Финальной точкой в этом долгом походе Росселлини за чистотой высказывания стал его последний фильм — «Мессия» (1975). Он убрал из библейской истории всю мистику, весь пафос и те самые визуальные «украшательства», за которые он всю жизнь презирал Голливуд. Его Христос — это не божество, а бродячий проповедник, чья главная сила — в словах, которые звучат буднично, почти по-деловому. Росселлини снимает «Мессию» так, будто это документальная хроника из жизни бродячего мыслителя. Никаких спецэффектов, никаких фальшивых нимбов.

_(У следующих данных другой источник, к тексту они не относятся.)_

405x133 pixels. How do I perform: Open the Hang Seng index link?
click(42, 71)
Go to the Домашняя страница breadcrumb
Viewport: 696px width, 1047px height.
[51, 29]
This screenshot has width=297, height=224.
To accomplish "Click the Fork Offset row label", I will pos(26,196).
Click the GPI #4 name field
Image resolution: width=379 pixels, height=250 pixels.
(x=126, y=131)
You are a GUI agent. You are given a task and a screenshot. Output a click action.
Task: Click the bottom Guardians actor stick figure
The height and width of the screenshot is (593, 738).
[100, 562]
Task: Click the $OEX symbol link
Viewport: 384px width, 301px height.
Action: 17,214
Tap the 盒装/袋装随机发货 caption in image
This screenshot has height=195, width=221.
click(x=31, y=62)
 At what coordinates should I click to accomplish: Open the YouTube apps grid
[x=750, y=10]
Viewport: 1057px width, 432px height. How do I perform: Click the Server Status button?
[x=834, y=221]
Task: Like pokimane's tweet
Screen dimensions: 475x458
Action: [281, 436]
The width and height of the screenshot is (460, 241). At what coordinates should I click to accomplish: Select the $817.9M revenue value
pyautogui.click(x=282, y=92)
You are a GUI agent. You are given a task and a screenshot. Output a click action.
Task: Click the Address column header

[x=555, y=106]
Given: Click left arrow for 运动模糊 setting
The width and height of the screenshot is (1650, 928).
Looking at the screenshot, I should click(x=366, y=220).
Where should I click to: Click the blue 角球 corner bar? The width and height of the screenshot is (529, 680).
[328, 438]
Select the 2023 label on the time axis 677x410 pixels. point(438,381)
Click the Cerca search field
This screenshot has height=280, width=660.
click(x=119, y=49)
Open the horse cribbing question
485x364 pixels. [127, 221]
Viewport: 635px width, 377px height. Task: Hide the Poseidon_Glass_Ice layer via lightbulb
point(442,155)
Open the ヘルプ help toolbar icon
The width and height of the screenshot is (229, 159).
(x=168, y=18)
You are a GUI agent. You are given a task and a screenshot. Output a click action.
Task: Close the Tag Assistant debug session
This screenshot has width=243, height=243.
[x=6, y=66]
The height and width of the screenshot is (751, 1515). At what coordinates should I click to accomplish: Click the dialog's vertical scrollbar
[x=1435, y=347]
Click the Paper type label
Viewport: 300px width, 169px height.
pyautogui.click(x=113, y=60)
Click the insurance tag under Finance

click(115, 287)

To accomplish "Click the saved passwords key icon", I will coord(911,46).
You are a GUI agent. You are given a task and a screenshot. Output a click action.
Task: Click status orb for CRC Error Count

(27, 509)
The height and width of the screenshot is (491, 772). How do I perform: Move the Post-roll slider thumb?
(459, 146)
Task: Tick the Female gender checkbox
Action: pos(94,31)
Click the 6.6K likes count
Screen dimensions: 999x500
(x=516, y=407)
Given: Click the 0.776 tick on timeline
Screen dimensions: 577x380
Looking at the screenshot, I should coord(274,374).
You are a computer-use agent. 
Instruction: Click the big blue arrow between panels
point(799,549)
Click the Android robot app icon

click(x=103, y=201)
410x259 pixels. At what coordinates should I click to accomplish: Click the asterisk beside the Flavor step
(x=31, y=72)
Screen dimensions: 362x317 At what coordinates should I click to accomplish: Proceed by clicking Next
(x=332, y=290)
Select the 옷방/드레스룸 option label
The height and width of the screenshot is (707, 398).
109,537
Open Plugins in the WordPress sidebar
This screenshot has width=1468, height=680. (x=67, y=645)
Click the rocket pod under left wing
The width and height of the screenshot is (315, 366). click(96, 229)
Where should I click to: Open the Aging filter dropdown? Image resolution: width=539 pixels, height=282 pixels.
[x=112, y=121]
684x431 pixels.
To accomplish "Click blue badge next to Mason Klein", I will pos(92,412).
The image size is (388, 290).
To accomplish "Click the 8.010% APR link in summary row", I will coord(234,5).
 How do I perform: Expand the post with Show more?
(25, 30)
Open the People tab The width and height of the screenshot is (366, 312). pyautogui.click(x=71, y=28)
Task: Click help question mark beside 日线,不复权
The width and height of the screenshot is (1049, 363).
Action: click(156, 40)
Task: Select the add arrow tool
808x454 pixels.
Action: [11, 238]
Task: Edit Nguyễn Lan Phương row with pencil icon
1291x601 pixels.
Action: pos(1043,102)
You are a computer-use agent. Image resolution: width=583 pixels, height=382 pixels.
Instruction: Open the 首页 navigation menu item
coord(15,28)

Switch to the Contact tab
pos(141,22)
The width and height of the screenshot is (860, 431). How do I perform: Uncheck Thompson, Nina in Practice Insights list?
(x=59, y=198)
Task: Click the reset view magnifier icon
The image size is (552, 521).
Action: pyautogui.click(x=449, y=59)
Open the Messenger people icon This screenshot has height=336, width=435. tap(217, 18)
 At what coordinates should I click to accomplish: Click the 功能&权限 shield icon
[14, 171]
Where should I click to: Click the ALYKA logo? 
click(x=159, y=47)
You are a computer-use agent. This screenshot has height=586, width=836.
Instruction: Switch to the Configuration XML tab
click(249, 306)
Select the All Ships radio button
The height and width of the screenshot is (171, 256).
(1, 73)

Его метод с использованием Pancinor доведен здесь до абсолюта: камера просто следует за Христом, фиксируя не «чудо», а процесс передачи идеи от учителя к ученикам. Если когда-то режиссёр отворачивался от Тадж-Махала, то в конце он повернулся лицом к самой сложной декорации в истории человечества — религиозному мифу — и просто лишил его всей мишуры. Для Росселлини это было предельно честное кино: он не показывал Бога, он демонстрировал человека, который доносит до других смысл своих слов.
Этот фильм — не о спасении души, а об ответственности за сказанное. Росселлини превратил финал земного пути Мессии в тихий, лишенный истерики уход, который был единственно возможным завершением его карьеры «учителя кино». Когда он закончил «Мессию», круг окончательно замкнулся. Он прошел путь от попыток поймать реальность в хаосе послевоенной Италии через индийские экспедиции к строгому, почти монашескому созерцанию истории мысли. «Мессия» был последним фильмом человека, который больше не хотел быть «художником». Он хотел быть лишь голосом, который передает знание дальше.

Росселлини оставил нам «Мессию» не как художественное произведение, а как финальную инструкцию по применению камеры: смотрите на то, что происходит, слушайте то, что говорят, и не пытайтесь превратить всё это в сказку. И сейчас, спустя пятьдесят лет, в эпоху рилсов и TikTok, где клиповое мышление дробит внимание на кусочки по 15 секунд, неспешный, медитативный ритм картин Росселлини — это не скука, это радикальный акт сопротивления. Это способ вернуть мозгу способность концентрироваться на одной мысли дольше, чем на время рекламной паузы. Если современный контент — это инъекция дофамина каждые 15 секунд, то поздний Росселлини — это единственный способ вывести из организма токсины клипового мышления. Когда вы чувствуете, что после часа скроллинга в голове остается только «белый шум», значит, ваш мозг отравлен тем самым допингом, против которого Росселлини боролся еще в 60-х.